By the family
Nov. 25, 2020: Fred Hills, longtime summer resident of Shelter Island, died on Nov. 7 at age 85. He died at his home in Bronxville with his family by his side.
A man of eternal optimism and tremendous energy, his family said, Fred made his mark as a highly respected book editor. He worked with such luminaries as Vladimir Nabokov, Arianna Huffington, Sumner Redstone, Raymond Carver, Nobel Prize winner Heinrich Boll, Pulitzer Prize winner Dan Yergin, M. Scott Peck, Jane Fonda, Phil Donahue, William Saroyan, Bruce Jay Friedman, and many others.
Born in 1934 in East Orange, N.J., Fred grew up during the Depression in an apartment above a candy store, delivering newspapers early in the morning. Fred said in later years that the family “never felt poor, we just didn’t have any money.”
He won a scholarship to Columbia University and was mentored by poet Mark van Doren and literary critic Lionel Trilling. After Columbia, Fred moved on to Stanford, where he studied with novelist Wallace Stegner.
Fred’s publishing career began at McGraw-Hill. He worked his way up to editor-in-chief of the college text division. In 1972, McGraw-Hill was rocked by scandal when a heralded Howard Hughes biography turned out to be entirely fabricated. CEO Harold McGraw decided it was time for a reliable hand on the tiller to run the trade book division; Fred Hills was his choice. With a team of skeptical editors to manage, Fred took the helm, a formidable challenge, and a dream job.
Fred quickly established himself as a legendary negotiator and brilliant acquisition editor. He met his future wife, Kathy Matthews, at McGraw-Hill. He later joked that his greatest acquisition was convincing her to marry him in 1980.
Testifying to his boundless energy, his family said, he continued to carry a full workload while serving as a juror on the 1971 Black Panther trial, at the time the longest and most expensive trial in New York State history. One defendant, Afeni Shakur, who was pregnant with legendary rapper Tupac Shakur during the trial, told Fred at a book launch in 2005 that the eventual acquittal “saved her life.”
After seven years at McGraw-Hill, where he edited the likes of Nabokov and Heinrich Boll, Fred was ready to shed managerial duties; the real satisfaction was working with authors and their manuscripts. He joined publisher Simon & Schuster as a senior editor and, during his 26-year tenure, published over 50 New York Times hardcover best sellers, including nine in a single year.
As he said at his retirement party in 2006, “I’ve been at it for over four decades and still find publishing an addictive profession. You’re always in the middle of some terrific project and don’t want to let go. It is also the tremendous pleasure of conducting your education in public with brilliant and interesting people while actually getting paid for it. Editors are a bit like hermit crabs: we inhabit an author’s shell for a year or two, get the feel of that world, and then scuttle along to the next one.”
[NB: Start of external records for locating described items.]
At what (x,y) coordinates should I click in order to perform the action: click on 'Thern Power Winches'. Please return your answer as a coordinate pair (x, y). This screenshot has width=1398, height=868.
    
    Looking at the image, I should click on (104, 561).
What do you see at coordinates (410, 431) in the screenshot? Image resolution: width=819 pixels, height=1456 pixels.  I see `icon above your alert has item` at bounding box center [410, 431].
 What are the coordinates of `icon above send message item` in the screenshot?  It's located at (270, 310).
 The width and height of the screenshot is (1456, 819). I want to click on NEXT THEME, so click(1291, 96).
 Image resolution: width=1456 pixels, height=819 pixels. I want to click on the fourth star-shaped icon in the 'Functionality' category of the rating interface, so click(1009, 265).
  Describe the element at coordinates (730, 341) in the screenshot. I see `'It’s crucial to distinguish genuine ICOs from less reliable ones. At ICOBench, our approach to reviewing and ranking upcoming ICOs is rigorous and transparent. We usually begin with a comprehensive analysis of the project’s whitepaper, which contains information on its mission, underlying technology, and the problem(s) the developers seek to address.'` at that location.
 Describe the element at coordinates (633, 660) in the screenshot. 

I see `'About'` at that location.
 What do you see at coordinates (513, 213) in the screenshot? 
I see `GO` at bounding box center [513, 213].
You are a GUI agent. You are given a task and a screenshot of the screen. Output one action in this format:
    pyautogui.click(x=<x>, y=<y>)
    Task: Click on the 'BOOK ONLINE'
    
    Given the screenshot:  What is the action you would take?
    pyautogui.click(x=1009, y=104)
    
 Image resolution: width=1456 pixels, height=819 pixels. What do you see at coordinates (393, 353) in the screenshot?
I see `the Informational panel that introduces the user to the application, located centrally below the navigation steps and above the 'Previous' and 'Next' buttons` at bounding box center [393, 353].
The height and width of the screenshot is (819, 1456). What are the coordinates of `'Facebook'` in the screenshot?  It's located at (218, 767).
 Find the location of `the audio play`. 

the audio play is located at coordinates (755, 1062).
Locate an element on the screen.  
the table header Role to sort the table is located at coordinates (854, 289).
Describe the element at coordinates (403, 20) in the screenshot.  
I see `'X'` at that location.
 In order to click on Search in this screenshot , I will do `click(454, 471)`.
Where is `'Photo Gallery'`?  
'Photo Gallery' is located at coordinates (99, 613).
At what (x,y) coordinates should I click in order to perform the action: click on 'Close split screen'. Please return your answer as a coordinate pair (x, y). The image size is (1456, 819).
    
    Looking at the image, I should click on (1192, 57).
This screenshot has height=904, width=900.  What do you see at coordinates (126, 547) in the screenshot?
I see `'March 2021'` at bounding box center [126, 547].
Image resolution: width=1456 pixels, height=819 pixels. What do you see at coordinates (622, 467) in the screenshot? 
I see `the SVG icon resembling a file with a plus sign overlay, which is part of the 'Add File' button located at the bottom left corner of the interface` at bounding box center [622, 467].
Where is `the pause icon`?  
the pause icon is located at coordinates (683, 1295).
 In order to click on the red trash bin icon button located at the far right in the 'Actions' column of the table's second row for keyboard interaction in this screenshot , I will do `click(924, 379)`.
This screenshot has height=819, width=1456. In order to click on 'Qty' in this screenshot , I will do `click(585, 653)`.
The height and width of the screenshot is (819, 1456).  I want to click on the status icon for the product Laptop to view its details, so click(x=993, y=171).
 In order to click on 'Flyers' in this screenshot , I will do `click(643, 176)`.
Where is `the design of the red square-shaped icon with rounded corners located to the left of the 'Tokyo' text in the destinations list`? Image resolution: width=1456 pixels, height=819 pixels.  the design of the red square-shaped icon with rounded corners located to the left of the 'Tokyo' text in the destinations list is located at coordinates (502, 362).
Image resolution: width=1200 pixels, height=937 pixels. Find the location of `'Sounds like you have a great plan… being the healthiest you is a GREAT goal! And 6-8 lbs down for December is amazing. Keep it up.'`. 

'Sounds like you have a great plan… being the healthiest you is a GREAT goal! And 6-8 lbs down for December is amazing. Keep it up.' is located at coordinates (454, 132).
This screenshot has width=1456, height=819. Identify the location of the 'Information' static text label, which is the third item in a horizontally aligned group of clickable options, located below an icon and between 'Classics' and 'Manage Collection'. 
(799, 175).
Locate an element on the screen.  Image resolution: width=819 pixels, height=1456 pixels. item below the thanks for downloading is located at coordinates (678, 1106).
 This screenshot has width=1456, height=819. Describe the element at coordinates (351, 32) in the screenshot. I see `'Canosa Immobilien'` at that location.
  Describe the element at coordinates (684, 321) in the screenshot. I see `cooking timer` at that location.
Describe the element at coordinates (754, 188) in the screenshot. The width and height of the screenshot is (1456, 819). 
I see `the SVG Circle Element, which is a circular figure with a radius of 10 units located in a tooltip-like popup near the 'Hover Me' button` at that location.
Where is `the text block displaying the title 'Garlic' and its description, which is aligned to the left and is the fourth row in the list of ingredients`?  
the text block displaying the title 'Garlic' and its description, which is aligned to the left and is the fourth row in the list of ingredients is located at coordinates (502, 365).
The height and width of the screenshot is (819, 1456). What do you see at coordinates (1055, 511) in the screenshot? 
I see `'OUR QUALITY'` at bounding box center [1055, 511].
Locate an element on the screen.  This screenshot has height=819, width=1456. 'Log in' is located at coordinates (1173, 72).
Many of Fred’s books were acquired based on a personal interest. Richard Ferber’s “Solve Your Child’s Sleep Problems” was a desperate move to get some shut-eye following the birth of his son Greg. John Rousmaniere’s “Annapolis Book of Seamanship” was a deep dive into the world of sailing, one of Fred’s great interests.
Bernard Gladstone, author of “The New York Times Book of Home Repair” guided Fred through the task of building his beloved home on Shelter Island and renovating the Carroll Gardens brownstone where he lived for 13 years. Fred was an avid runner since high school and was delighted to work with George Sheehan on his book “This Running Life” — an experience that no doubt helped him win his age group (70-74) in the Shelter Island 10K in 2009.
Fred spent every summer for 35 years on Shelter Island, where he sailed and raced his Herreshoff 12 1/2, hosted legendary fireworks parties on his deck, enjoyed many friendships and supported various Island institutions. He served as a Trustee for Friends of the Shelter Island Library, was an avid patron of the Perlman Music Program, and a member of the Shelter Island Yacht Club, where he edited their centennial anniversary book.
Immediately following his retirement, he spent 10 winters in San Miguel de Allende, Mexico, giving workshops at the International Writers Conference there. He did editing for Dance Theater of Harlem’s newsletter and was a devoted patron of their Sunday matinee events.
Fred was predeceased by his brother Carter and sister Deborah. Fred is survived by his brother Stuart and four children, Christina Hills Brown and Bradford Hills (from his first marriage, to Patricia Hills), Greg and Ted Hills from his marriage to Kathy, and granddaughter Magenta Brown.
Services will be private. Donations in his name can be made to the Shelter Island Library, 37 North Ferry Road, Shelter Island, NY 11964, The Perlman Music Center, 73 Shore Road, ShelterIsland Heights, NY 11965, or the Dance Theater of Harlem, 466 W 152nd St, New York, NY 10031.